Ricevo un avviso della Corte d’Appello con il ricalcolo della Tassa Rifiuti, mi addebitano 23 mq in più. Il ricalcolo è retroattivo di cinque anni, più mora più sanzione del 100%. Totale 5000 e rotti euri. Quest’anno pagherei 10000 euri di Rifiuti, io che riciclo il vetro! Chiamo l’Ufficio, l’impiegata mi spiega che dovrò andare in Catasto con la delega e la fotocopia della carta d’identità del padrone di casa. Uh, un mucchio di tempo da perdere, faccio io. Ma lei sarà ben pagato per fare questo, no? fa lei. Per fare questo? Ma dove vive? faccio io. Certo che non vivo dove sta lei, fa lei. Occhio impiegata, che la terra dove posi i piedi non ti diventi spinosa e ardente.

Egregio Sig. Sindaco, si tenga pure i servizi e voglia assecondare la mia secessione. Preferisco essere taglieggiato dalla mafia, essa tutelerà la mia sopravvivenza meglio del Comune, che mi vuole morto.

E quel cliente che arriva con la Panda 4×4. Ha venduto la sua Mercedes 3000, stanco di essere fermato per sapere con quali redditi si permetteva. Racconta dell’amico dentista che gira tenendo nel cruscotto 1) verbale del primo accertamento, 2) dichiarazione dei redditi, 3) atto d’acquisto. Per rilanciare le vendite sai cosa penseranno? Incentivi.

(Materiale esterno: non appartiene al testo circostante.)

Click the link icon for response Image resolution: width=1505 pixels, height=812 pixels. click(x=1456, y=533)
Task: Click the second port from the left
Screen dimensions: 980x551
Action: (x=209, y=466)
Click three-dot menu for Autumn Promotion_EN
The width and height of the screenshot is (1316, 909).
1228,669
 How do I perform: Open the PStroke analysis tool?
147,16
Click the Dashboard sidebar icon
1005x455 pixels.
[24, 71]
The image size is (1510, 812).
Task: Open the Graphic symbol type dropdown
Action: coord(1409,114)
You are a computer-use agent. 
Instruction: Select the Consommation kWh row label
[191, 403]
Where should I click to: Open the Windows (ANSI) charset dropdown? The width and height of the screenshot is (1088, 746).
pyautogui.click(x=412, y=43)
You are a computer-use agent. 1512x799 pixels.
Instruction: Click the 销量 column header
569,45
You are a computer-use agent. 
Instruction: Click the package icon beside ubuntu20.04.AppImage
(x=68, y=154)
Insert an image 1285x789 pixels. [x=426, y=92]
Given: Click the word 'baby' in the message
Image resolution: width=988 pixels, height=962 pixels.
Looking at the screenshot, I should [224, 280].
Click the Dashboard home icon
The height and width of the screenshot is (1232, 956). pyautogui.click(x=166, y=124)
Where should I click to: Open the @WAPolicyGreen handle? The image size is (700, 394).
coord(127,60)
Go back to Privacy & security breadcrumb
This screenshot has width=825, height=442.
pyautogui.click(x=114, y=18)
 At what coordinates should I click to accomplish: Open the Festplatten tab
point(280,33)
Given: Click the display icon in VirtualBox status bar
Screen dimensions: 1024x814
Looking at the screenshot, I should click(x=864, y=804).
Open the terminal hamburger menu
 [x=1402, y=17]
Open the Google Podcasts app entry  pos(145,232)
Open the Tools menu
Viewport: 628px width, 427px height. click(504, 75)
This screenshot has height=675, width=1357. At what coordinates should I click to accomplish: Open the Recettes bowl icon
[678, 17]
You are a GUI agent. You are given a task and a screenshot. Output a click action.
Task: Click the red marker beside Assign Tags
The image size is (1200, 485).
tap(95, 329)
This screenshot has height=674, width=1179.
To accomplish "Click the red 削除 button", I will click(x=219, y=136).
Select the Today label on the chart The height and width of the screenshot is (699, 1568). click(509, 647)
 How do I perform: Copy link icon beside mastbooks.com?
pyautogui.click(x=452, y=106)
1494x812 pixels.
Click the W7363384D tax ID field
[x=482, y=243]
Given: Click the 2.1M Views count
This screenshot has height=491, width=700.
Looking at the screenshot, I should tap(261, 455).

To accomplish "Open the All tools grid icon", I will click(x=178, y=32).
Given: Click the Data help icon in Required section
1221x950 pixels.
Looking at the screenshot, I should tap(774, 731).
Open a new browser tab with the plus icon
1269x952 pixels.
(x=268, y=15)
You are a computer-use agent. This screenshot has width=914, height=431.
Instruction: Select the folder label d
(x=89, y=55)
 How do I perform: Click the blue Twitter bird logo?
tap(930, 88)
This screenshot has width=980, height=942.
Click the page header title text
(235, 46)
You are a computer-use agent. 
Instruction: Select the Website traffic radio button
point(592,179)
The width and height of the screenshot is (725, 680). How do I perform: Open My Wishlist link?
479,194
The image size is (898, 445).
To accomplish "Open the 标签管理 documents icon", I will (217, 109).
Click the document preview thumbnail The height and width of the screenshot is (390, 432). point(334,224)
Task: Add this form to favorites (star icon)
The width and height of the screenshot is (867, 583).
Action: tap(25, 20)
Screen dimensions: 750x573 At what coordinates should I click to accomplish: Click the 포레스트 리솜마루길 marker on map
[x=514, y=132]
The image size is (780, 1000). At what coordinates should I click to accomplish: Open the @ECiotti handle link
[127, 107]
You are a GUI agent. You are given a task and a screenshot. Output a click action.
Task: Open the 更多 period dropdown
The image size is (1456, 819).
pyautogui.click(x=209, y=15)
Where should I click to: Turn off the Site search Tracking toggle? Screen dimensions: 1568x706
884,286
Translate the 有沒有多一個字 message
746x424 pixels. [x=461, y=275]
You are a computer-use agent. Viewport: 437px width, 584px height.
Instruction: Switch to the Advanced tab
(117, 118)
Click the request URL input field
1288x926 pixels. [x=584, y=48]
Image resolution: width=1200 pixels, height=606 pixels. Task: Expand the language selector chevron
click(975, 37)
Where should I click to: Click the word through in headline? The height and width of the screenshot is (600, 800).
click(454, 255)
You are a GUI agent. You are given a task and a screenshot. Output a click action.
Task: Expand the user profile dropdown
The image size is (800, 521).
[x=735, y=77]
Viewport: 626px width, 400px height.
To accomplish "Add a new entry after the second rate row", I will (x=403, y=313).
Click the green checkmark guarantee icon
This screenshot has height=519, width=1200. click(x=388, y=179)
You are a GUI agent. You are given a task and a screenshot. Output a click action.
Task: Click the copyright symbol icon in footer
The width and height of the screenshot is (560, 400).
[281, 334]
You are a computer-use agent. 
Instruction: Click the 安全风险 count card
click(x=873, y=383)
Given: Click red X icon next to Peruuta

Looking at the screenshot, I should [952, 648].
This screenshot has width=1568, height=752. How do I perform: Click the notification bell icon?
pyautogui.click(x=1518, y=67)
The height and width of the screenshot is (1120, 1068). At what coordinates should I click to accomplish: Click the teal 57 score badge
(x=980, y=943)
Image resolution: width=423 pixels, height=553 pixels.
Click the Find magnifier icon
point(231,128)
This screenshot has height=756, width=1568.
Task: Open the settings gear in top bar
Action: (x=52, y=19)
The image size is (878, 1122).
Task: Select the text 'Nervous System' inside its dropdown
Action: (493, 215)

E C. a Calamandrana che mi fa il resoconto annuale. Sono passati tutti, ASL, RepFro, NAS, Valore Italia, Forestali, in totale 11200 euri di multe. 1500 per l’HACCP compilata male, quando per non avere il registro la multa è di 500. Appena se ne sono andati, ho buttato il registro nel putagé, mi conveniva.

E quel cliente che ha messo il patrimonio in un casale toscano e volle fare una piscina per le tre camere e si trovò a dover rispettare la stessa normativa di una piscina olimpionica in cui si tuffano 5000 persone al dì.